Stored data entries:

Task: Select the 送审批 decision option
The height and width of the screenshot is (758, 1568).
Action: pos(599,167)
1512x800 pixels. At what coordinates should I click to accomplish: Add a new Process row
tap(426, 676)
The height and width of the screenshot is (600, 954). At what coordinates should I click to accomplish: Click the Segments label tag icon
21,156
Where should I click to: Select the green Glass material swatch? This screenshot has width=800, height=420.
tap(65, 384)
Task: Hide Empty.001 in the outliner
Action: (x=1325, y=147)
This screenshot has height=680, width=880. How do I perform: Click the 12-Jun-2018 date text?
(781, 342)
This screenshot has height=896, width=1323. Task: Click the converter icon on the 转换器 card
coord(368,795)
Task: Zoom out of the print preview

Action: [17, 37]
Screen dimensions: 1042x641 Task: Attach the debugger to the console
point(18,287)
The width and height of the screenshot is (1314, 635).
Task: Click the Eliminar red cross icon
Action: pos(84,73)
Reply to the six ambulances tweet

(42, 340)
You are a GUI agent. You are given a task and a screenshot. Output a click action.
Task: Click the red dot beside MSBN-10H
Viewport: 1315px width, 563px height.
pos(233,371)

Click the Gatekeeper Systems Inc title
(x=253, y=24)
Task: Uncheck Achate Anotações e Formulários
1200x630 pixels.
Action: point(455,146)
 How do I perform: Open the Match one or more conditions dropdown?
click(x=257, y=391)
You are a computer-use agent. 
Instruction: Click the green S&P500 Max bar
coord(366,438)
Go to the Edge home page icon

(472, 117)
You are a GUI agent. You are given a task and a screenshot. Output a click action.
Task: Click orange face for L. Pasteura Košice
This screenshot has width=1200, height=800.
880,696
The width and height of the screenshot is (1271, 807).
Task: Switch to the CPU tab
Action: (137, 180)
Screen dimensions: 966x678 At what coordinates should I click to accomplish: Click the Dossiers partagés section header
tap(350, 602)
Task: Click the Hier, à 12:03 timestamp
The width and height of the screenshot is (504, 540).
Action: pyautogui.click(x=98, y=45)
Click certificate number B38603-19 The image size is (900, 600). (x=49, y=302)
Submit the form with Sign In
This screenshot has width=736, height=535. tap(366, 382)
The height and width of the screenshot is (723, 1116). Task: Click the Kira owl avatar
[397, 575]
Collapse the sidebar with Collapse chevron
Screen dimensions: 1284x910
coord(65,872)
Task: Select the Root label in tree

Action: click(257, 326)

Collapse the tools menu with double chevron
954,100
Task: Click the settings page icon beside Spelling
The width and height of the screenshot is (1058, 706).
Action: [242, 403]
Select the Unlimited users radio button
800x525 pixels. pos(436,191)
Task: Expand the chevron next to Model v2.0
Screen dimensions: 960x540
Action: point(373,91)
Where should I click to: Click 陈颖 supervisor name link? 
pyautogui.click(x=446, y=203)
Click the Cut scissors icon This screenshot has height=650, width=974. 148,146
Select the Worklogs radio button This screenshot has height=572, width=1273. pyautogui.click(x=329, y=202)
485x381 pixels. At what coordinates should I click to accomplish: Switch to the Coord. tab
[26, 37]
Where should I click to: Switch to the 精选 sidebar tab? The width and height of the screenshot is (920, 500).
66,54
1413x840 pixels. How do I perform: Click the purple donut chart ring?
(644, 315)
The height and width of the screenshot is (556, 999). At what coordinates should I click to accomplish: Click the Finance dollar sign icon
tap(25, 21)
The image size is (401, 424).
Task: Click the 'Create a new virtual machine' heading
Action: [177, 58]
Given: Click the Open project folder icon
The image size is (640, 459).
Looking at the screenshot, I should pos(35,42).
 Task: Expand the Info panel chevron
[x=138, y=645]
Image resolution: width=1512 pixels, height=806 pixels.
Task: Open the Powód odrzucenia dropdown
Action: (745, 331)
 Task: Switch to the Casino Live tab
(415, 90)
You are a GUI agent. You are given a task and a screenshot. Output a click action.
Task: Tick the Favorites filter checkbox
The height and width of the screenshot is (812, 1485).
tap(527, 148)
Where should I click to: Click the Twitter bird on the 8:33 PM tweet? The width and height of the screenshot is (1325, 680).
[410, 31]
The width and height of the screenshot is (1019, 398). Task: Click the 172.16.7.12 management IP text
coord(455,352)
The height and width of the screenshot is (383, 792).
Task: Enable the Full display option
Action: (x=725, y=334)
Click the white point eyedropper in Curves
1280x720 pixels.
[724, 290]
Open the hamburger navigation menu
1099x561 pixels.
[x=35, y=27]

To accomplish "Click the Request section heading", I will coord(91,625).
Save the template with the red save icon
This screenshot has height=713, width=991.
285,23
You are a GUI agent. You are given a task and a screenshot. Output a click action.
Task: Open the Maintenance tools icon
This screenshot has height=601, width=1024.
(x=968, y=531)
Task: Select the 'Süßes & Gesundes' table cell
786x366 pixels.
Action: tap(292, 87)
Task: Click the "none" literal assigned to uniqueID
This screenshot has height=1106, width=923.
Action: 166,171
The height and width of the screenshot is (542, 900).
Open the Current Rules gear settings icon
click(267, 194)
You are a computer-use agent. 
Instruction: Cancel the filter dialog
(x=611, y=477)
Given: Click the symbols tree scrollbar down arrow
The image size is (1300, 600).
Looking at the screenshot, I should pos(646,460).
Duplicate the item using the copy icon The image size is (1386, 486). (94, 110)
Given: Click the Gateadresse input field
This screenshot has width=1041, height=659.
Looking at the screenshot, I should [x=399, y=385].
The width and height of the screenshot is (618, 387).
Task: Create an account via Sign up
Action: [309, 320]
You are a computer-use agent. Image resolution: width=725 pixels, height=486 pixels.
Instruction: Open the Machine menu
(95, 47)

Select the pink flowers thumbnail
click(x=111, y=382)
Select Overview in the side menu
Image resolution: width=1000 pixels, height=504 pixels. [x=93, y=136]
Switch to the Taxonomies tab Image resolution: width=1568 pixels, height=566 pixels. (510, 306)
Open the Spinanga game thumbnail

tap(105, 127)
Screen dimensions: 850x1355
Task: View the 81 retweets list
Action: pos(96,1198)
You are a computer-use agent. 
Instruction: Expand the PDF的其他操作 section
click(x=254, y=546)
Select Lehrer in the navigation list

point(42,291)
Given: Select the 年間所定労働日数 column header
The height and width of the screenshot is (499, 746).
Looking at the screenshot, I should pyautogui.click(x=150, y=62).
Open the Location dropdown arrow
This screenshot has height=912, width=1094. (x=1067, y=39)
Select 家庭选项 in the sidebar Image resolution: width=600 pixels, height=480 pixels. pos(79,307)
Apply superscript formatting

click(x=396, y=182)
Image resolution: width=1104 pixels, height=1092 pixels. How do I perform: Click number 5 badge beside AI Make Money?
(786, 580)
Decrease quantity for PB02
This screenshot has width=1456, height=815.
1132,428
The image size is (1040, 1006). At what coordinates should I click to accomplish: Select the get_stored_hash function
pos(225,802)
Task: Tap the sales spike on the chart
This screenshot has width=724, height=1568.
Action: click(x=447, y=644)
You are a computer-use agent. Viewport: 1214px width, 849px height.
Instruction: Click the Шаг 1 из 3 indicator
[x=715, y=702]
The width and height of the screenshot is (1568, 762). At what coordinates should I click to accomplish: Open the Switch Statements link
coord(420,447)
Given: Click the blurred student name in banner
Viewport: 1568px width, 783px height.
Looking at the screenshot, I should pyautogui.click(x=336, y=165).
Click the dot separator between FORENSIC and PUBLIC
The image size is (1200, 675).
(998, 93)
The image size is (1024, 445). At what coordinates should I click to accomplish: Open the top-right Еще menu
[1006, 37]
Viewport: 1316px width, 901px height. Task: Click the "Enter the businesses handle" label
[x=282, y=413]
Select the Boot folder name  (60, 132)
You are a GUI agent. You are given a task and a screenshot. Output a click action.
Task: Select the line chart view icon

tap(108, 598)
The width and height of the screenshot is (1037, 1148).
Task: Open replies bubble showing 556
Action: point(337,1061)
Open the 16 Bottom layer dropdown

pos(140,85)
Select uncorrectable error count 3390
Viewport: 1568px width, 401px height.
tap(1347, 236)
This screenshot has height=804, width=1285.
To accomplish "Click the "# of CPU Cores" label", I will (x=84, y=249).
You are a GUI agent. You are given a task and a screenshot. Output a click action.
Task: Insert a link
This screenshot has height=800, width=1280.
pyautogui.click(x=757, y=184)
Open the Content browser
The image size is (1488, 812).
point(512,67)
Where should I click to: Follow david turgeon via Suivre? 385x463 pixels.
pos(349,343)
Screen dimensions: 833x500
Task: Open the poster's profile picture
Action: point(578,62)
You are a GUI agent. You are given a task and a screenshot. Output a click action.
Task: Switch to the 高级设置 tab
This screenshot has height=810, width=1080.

● Task to complete
Among the lines above, list those that contain the word "folder".

● Output of the task
Given: Click the Open project folder icon
Select the Boot folder name  (60, 132)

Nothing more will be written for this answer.